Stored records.
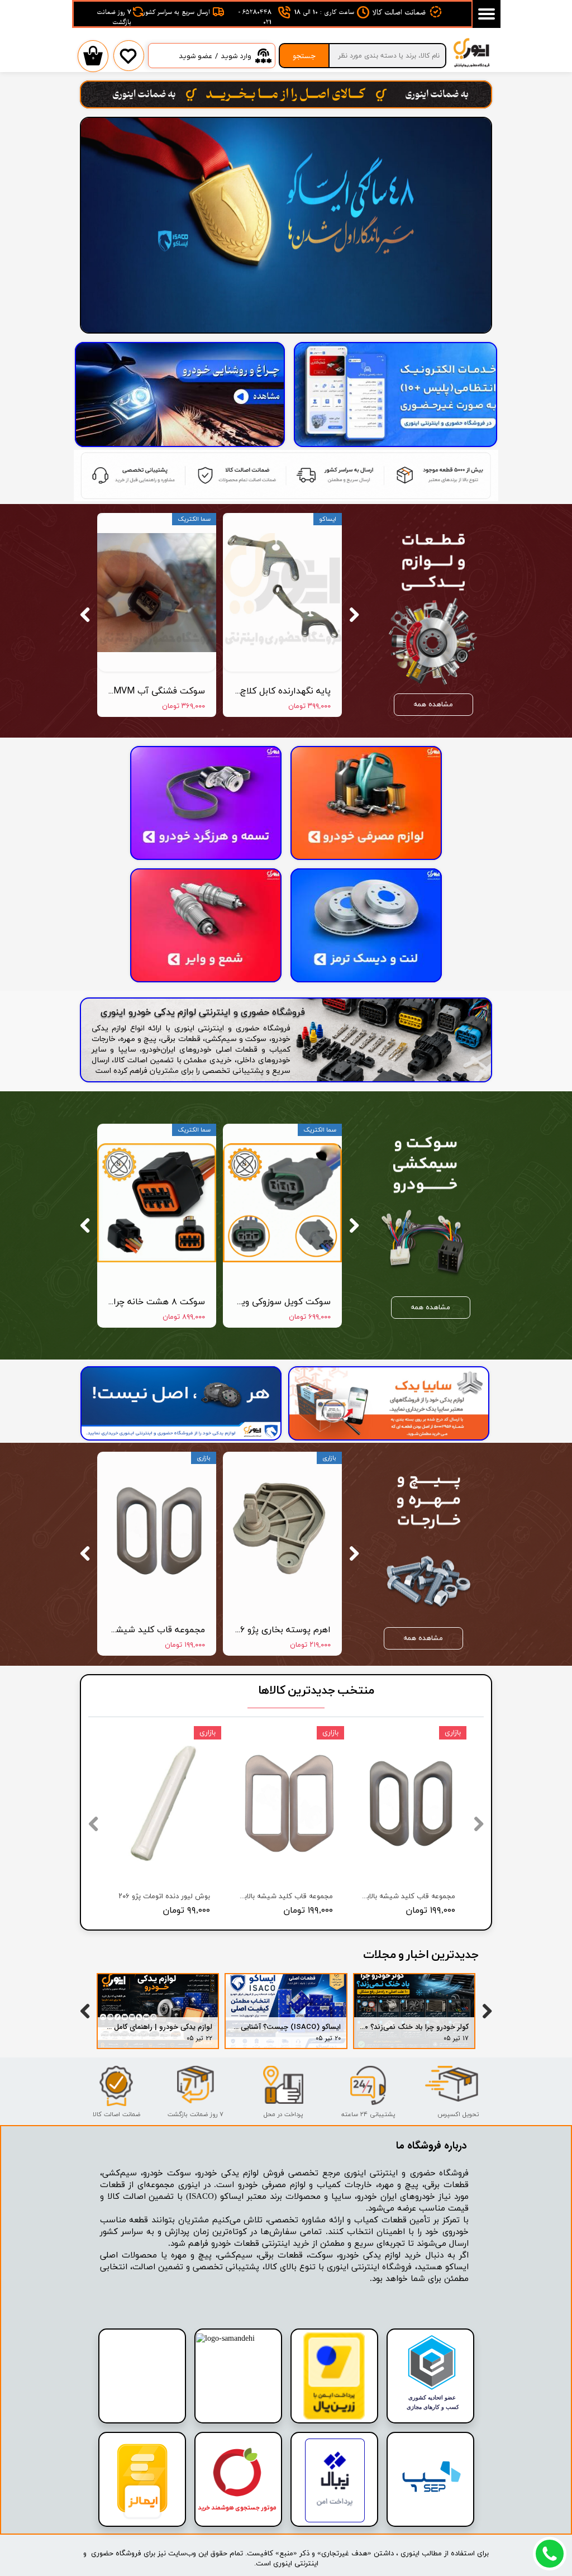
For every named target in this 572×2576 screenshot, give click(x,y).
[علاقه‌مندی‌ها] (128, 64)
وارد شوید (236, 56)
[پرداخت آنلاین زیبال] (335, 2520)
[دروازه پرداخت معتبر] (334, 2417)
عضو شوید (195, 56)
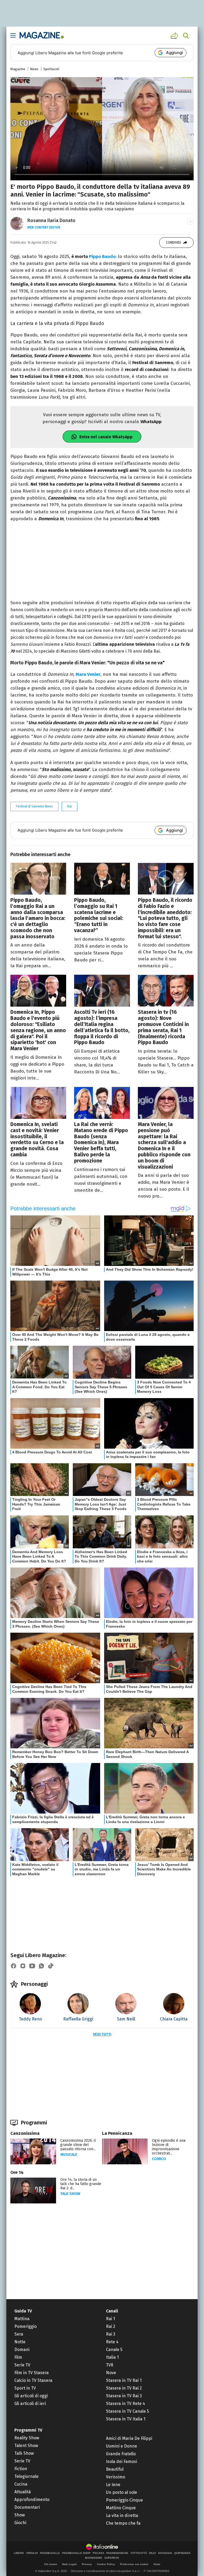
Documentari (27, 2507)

TASK BRIEF. Only the lines from the one containing "[پرداخت آنلاین زیبال] (335, 2520)" through the end of the records above should be retyped, exactly as they stand, with any pictures left out.

ANSWER FOR THIS EXERCISE.
[پرداخت آنلاین زیبال] (335, 2520)
[دروازه پرداخت معتبر] (334, 2417)
عضو شوید (195, 56)
Documentari (27, 2507)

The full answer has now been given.